WHAT YOU SHOULD DO:
Turn the records from the line containing "The image size" through the end of the records into a two-column CSV with the columns request and answer. Give one row per request and put each field in quotes with line breaks changed to spaces, and leave out the pictures.

SOURCE MATERIAL:
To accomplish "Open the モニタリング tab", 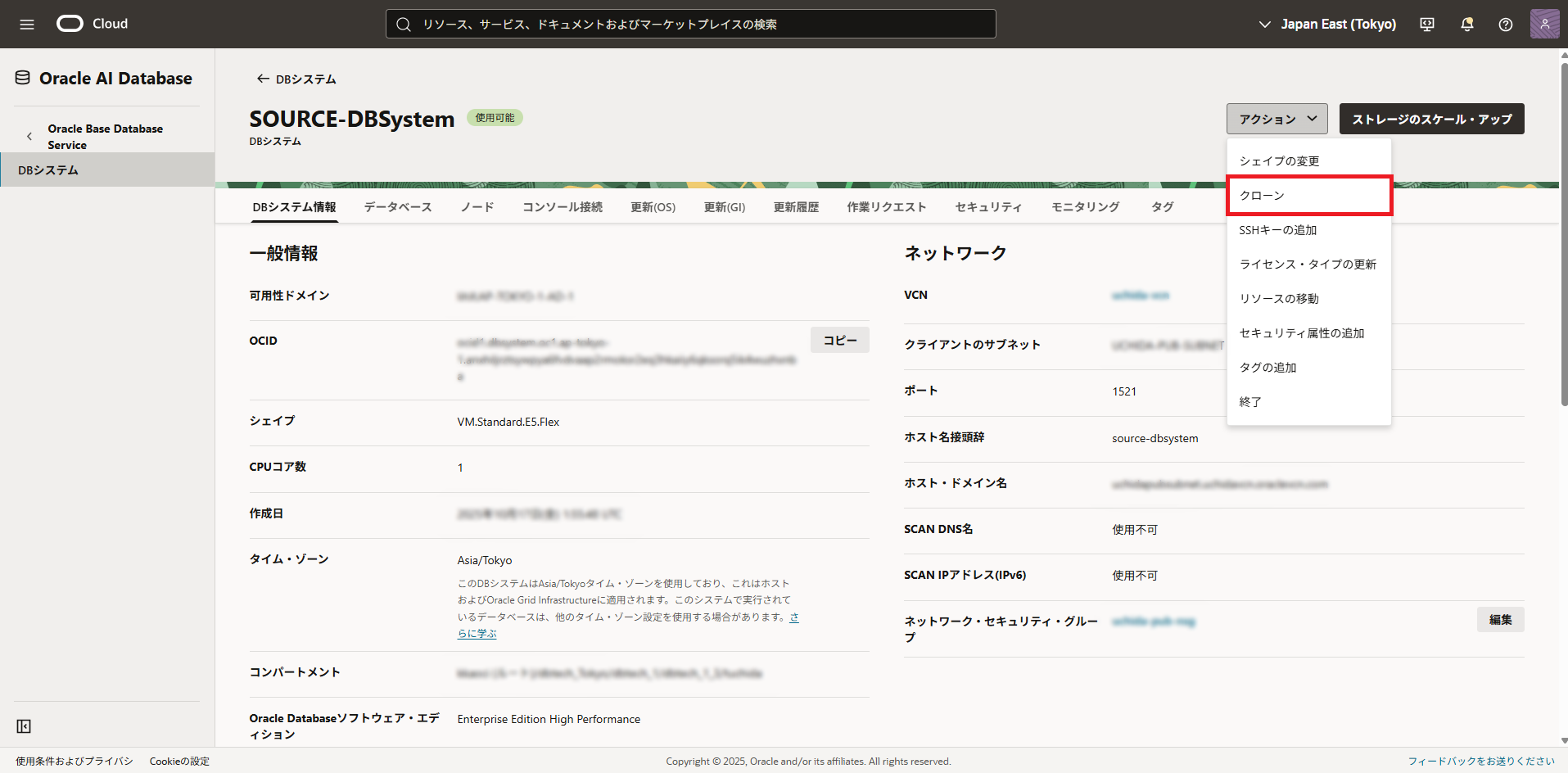I will tap(1085, 207).
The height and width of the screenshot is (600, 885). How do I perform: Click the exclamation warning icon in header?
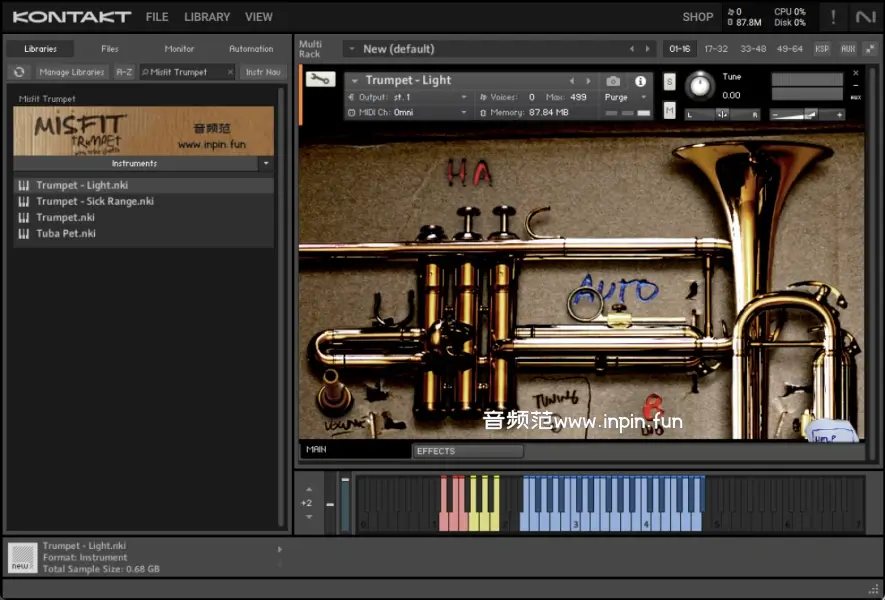click(833, 17)
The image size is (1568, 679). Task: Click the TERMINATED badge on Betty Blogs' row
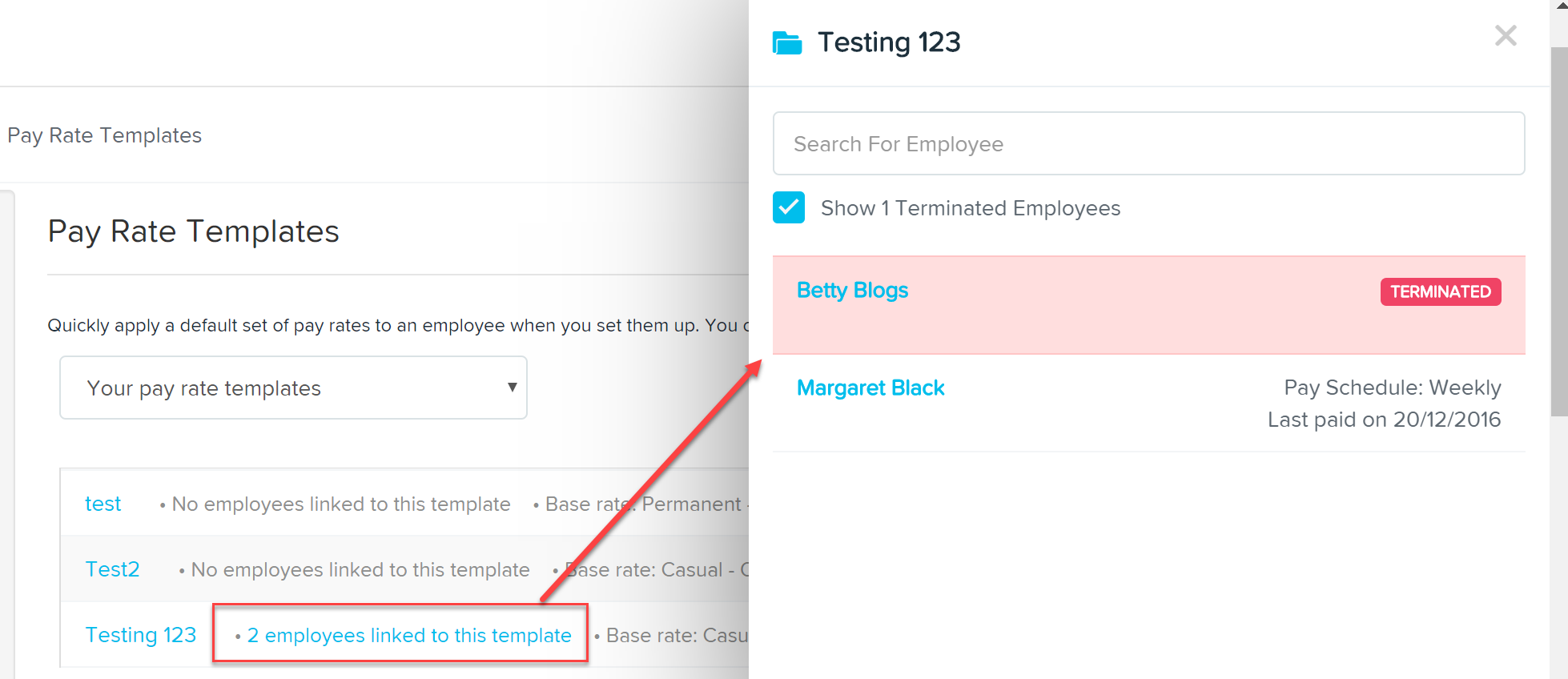point(1440,291)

FINISHED ANSWER:
request,answer
"The image size is (1568, 679). Task: Click the TERMINATED badge on Betty Blogs' row","point(1440,291)"